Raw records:
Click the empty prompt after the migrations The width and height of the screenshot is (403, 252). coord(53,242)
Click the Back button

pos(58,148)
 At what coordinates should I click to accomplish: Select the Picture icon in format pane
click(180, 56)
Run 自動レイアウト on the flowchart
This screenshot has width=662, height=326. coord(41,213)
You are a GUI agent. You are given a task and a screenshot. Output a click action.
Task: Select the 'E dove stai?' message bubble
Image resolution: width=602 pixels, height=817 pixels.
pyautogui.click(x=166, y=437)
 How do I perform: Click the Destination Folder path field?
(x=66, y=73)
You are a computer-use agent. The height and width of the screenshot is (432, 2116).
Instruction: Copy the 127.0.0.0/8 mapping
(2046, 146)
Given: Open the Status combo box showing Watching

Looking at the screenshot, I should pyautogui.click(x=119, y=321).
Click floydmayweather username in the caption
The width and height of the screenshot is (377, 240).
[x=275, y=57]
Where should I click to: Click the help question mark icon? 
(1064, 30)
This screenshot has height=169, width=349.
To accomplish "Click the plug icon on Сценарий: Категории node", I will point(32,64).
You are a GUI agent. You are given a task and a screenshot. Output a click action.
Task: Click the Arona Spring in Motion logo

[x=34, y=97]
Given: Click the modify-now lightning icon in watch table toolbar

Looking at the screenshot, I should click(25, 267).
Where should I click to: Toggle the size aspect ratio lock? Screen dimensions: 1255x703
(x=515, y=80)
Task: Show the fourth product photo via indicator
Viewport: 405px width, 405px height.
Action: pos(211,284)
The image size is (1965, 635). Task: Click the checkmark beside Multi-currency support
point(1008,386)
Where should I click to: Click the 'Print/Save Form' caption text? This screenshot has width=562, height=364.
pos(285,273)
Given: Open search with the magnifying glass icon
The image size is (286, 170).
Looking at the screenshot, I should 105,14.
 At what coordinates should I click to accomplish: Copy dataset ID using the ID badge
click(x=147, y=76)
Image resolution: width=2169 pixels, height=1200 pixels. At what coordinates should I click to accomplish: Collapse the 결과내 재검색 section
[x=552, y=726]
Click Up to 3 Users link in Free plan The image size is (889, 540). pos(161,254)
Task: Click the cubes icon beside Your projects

TO DO
Can you output the lines from the one containing "Task: Show the" through the one containing "pos(285,273)", both included, as a numbered list with any blank lines omitted?

WRITTEN ANSWER
1. Task: Show the fourth product photo via indicator
2. Viewport: 405px width, 405px height.
3. Action: pos(211,284)
4. The image size is (1965, 635). Task: Click the checkmark beside Multi-currency support
5. point(1008,386)
6. Where should I click to: Click the 'Print/Save Form' caption text? This screenshot has width=562, height=364.
7. pos(285,273)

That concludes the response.